═══ Task inputs
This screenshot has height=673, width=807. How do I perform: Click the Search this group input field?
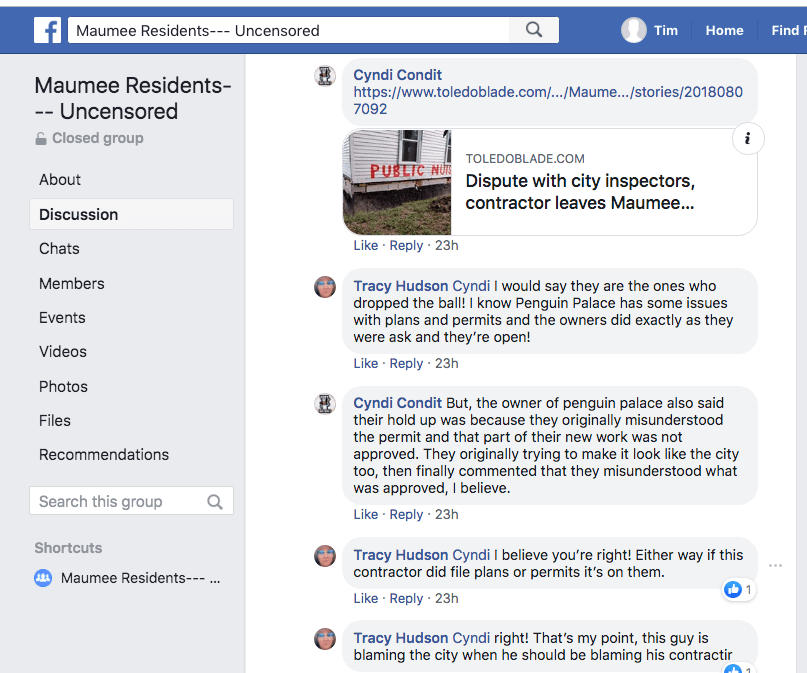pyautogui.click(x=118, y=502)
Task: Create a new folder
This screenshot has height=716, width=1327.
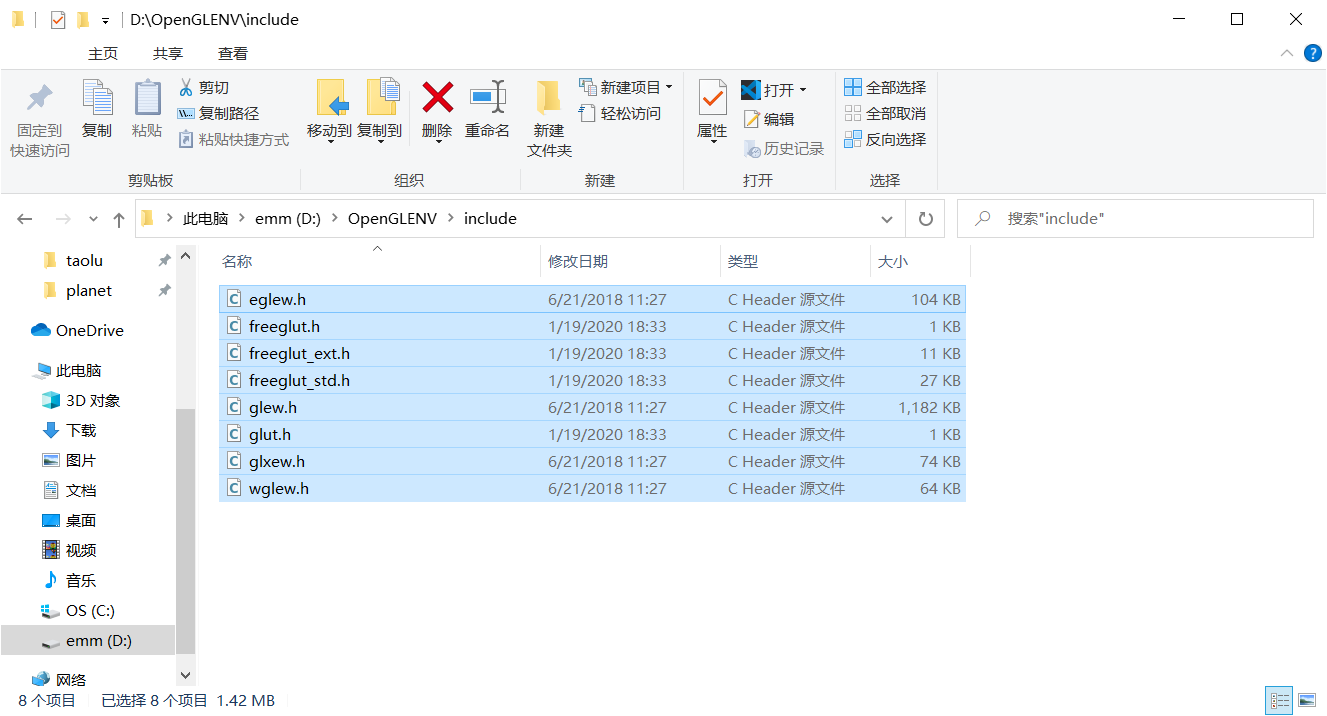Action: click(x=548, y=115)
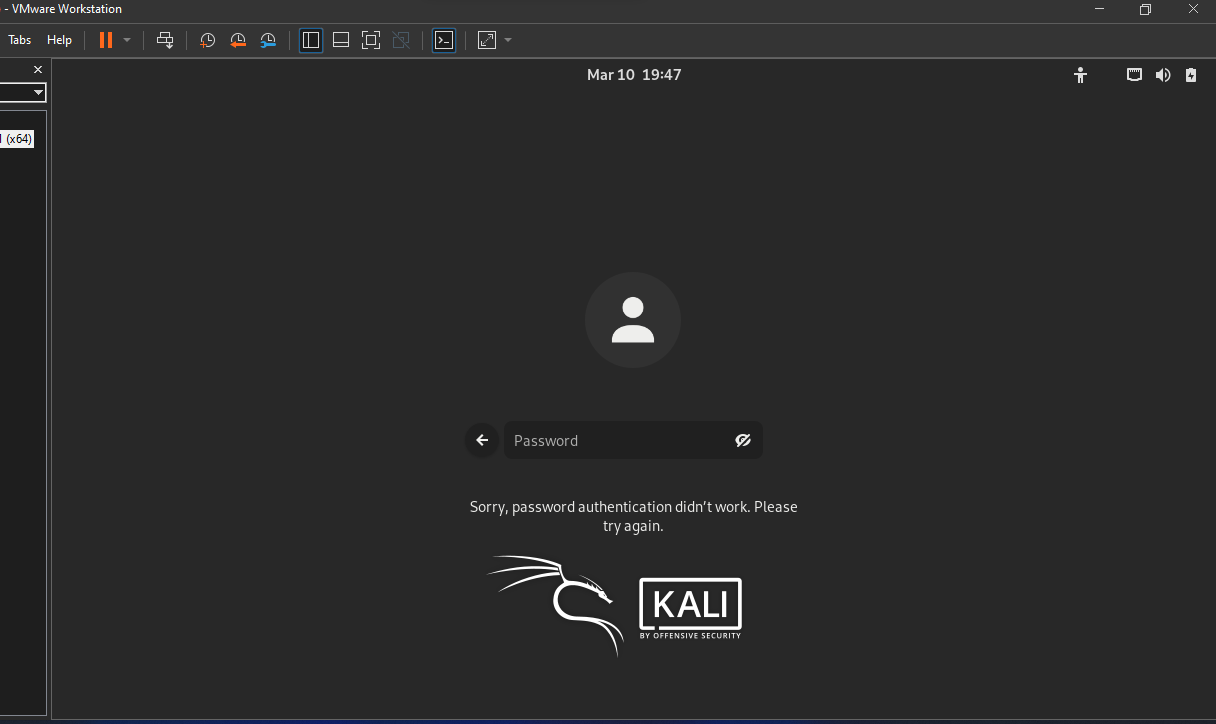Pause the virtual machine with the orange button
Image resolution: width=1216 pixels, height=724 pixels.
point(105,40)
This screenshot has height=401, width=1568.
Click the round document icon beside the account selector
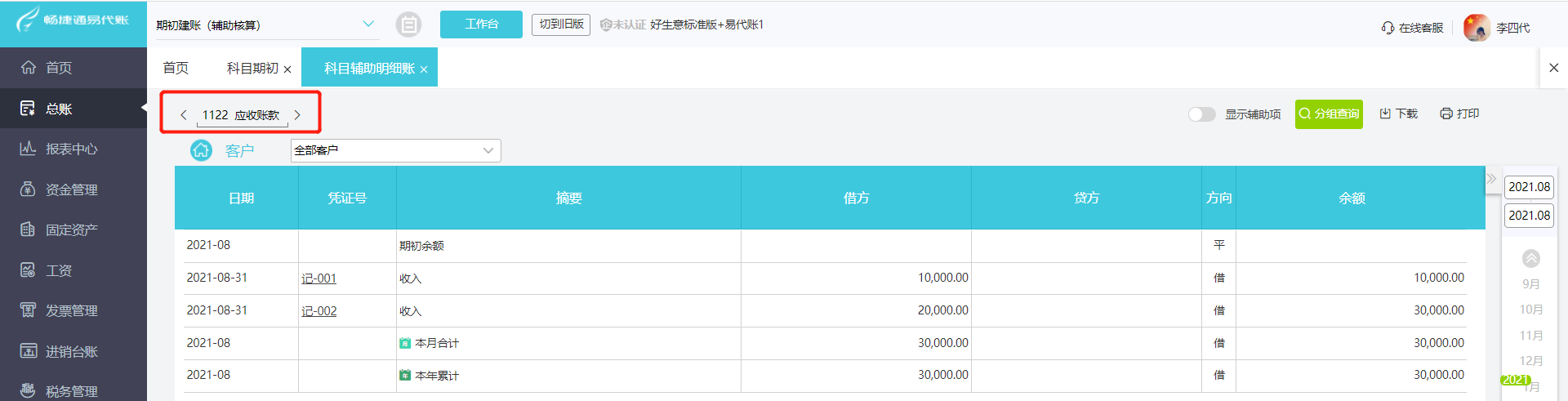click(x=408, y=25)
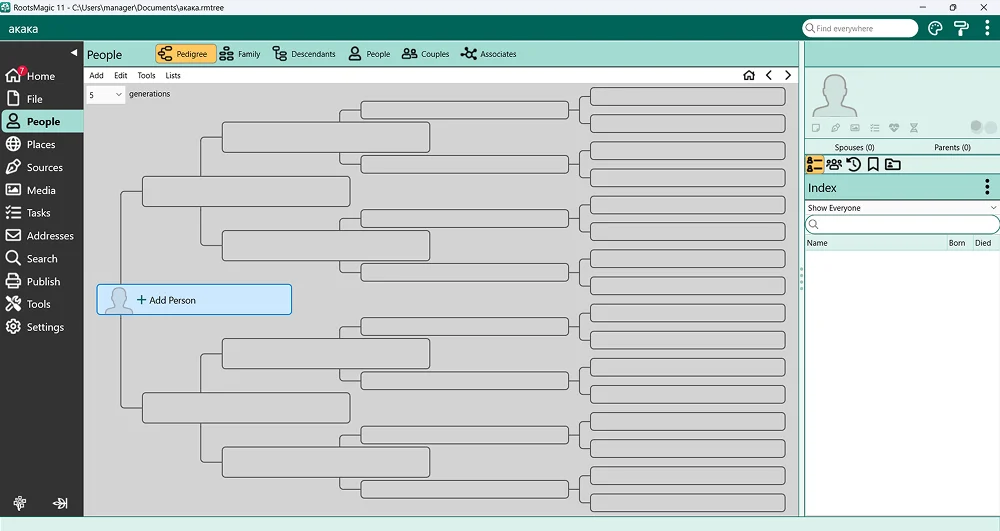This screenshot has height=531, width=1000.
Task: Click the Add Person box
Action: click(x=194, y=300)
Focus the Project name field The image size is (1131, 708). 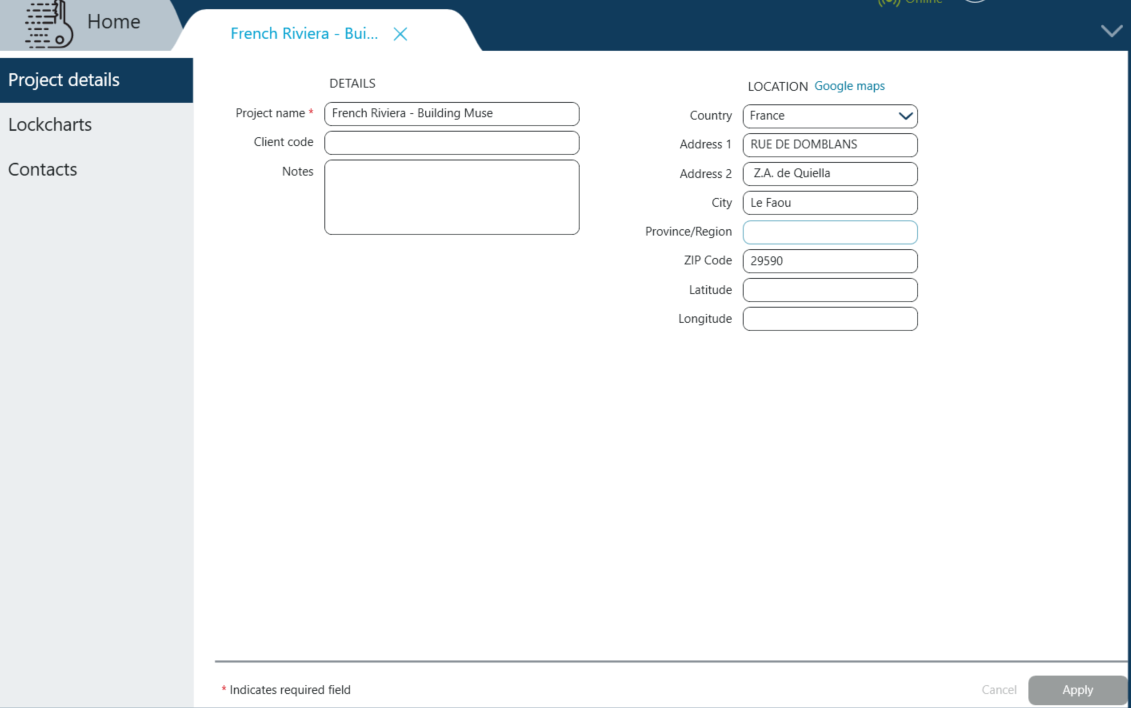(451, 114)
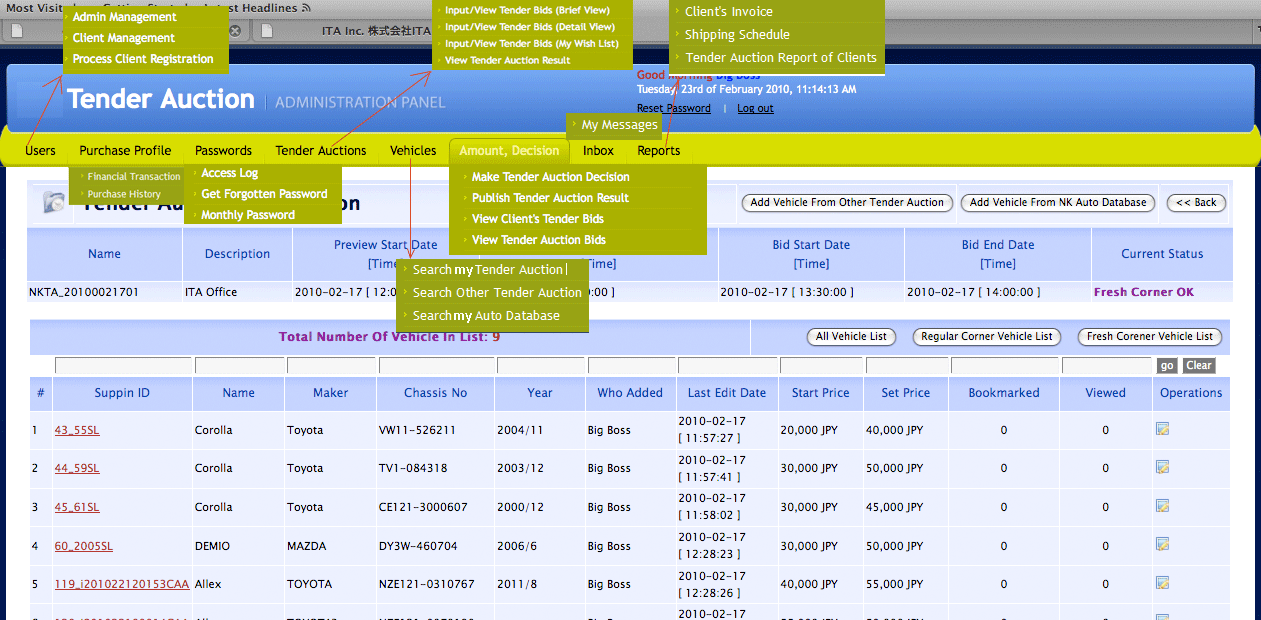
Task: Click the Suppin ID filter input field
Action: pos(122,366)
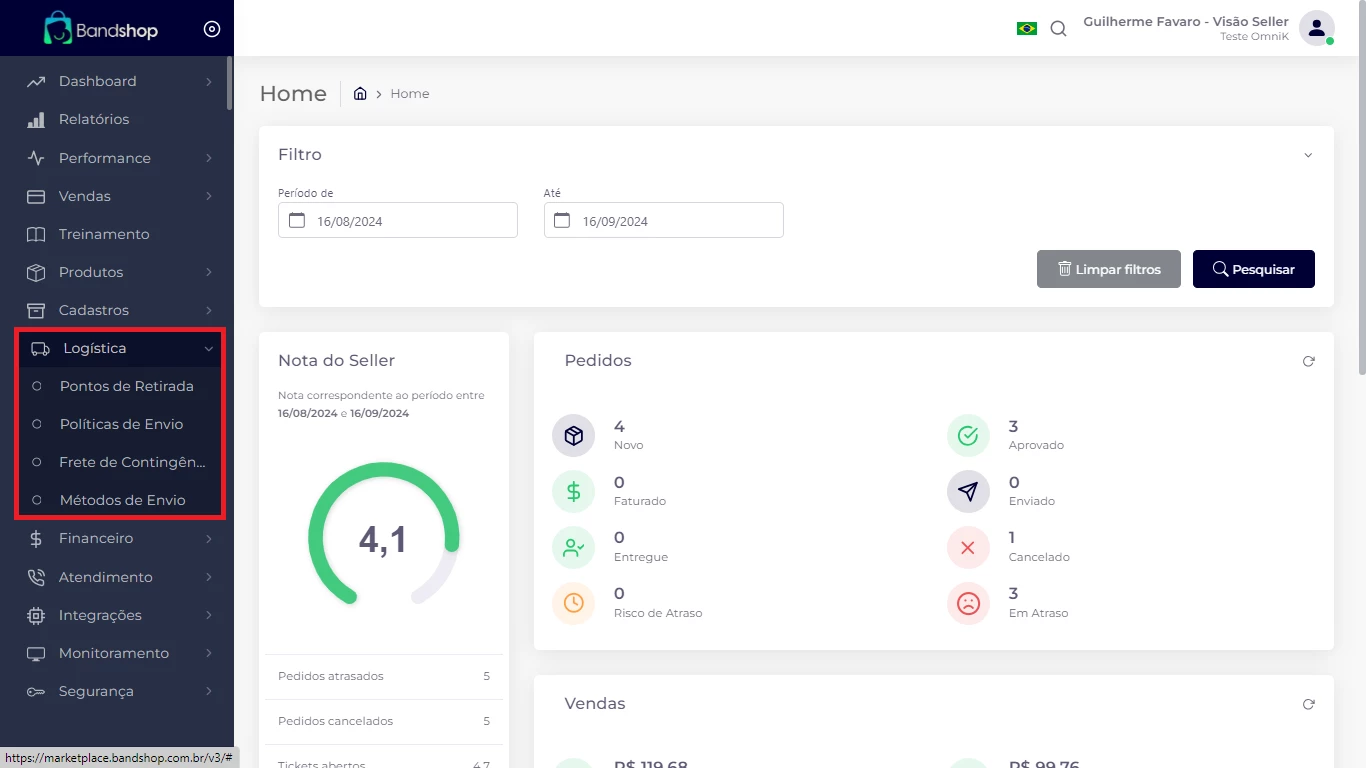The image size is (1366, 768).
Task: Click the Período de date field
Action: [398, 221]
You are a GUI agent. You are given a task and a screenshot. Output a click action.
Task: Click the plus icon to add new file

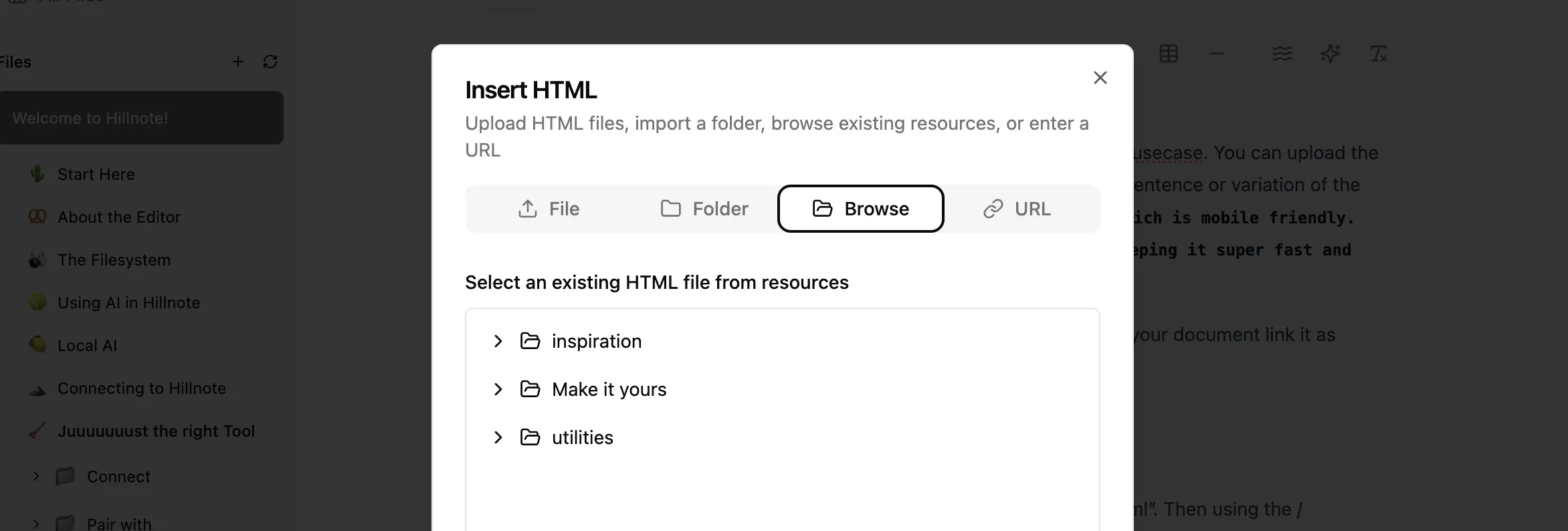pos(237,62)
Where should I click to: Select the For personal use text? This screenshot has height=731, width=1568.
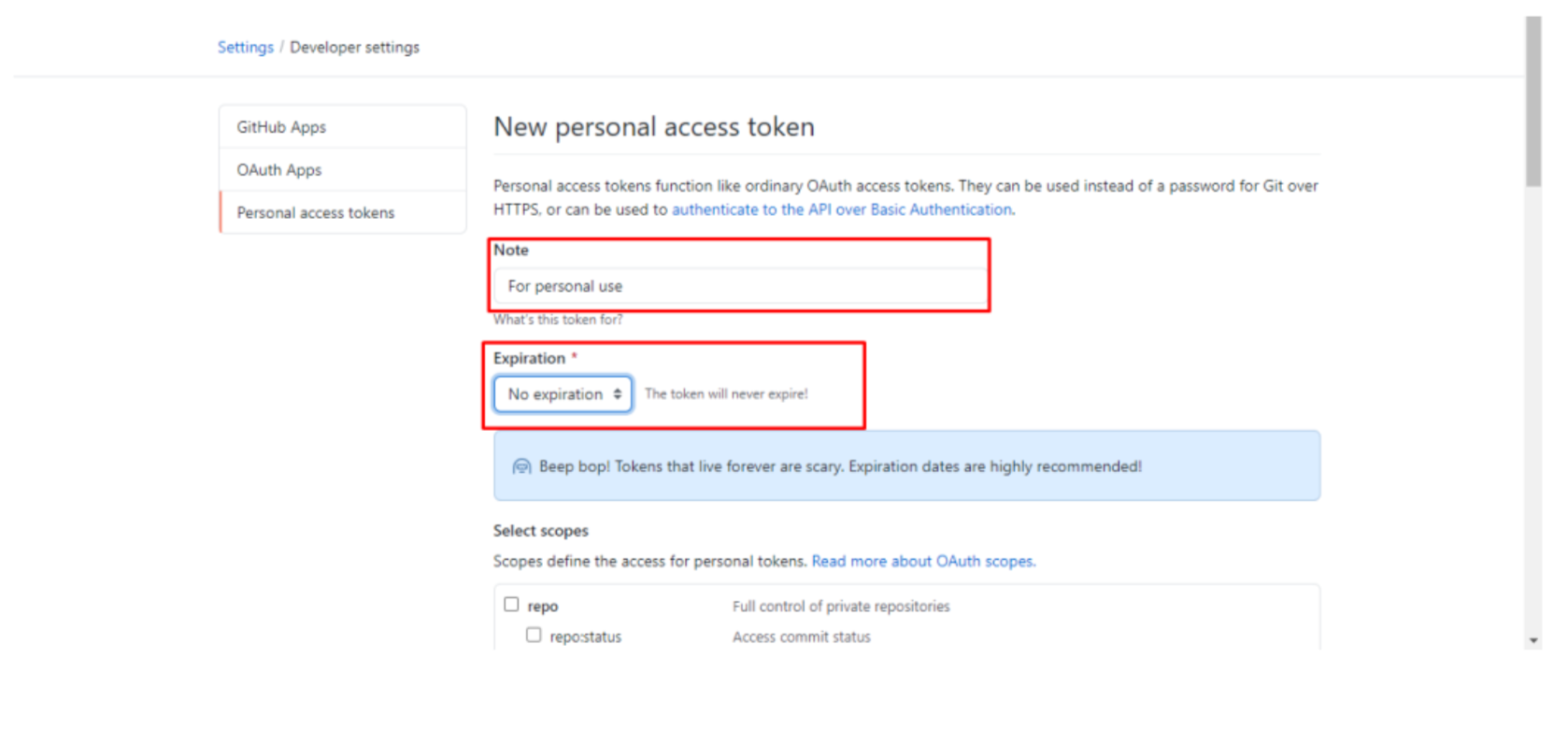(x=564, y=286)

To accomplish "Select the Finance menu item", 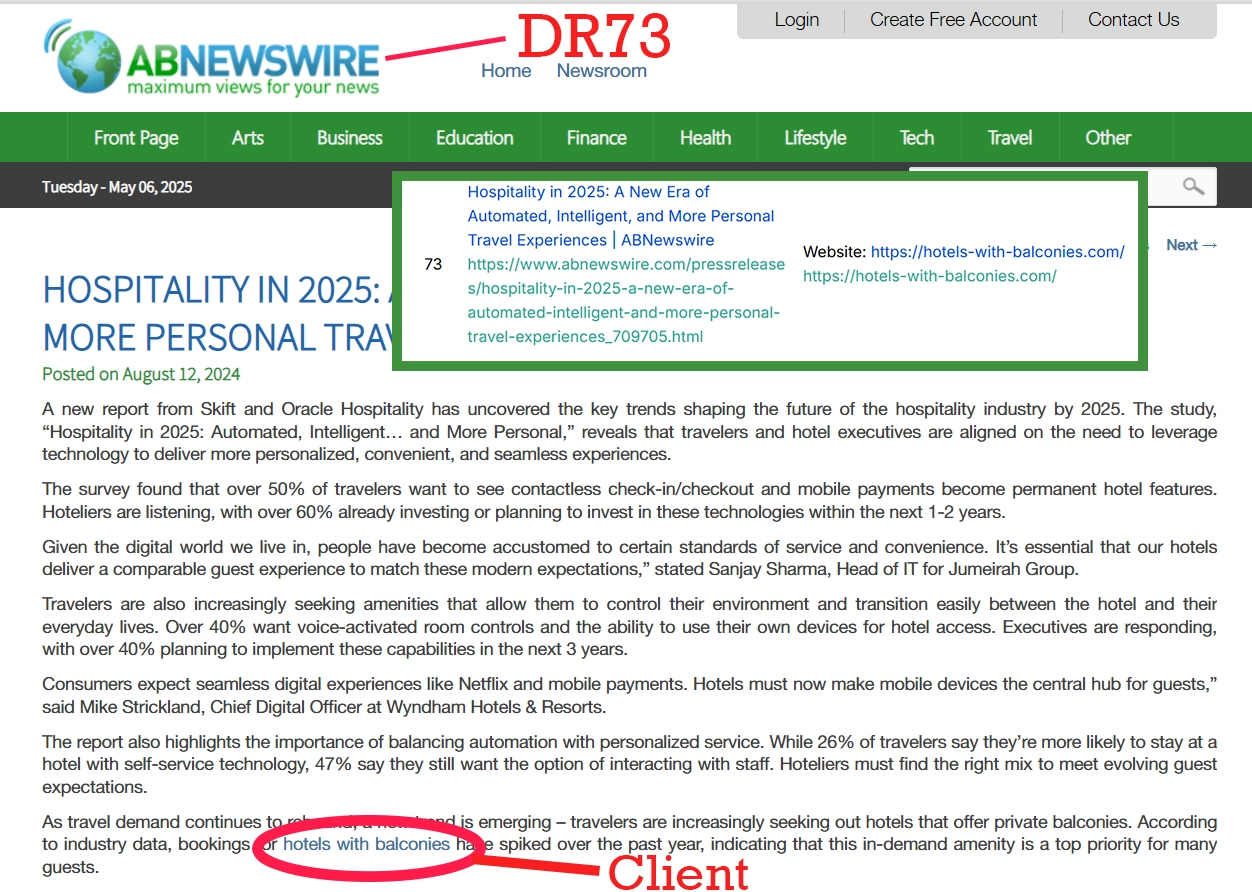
══════
> Exercise: Without any picture, return exactly the lines of the records above from the first through the line that contains "Task: Create a new folder".

> Output below:
This screenshot has height=673, width=807. How do I perform: Click the Search this group input field?
pyautogui.click(x=118, y=502)
Task: Create a new folder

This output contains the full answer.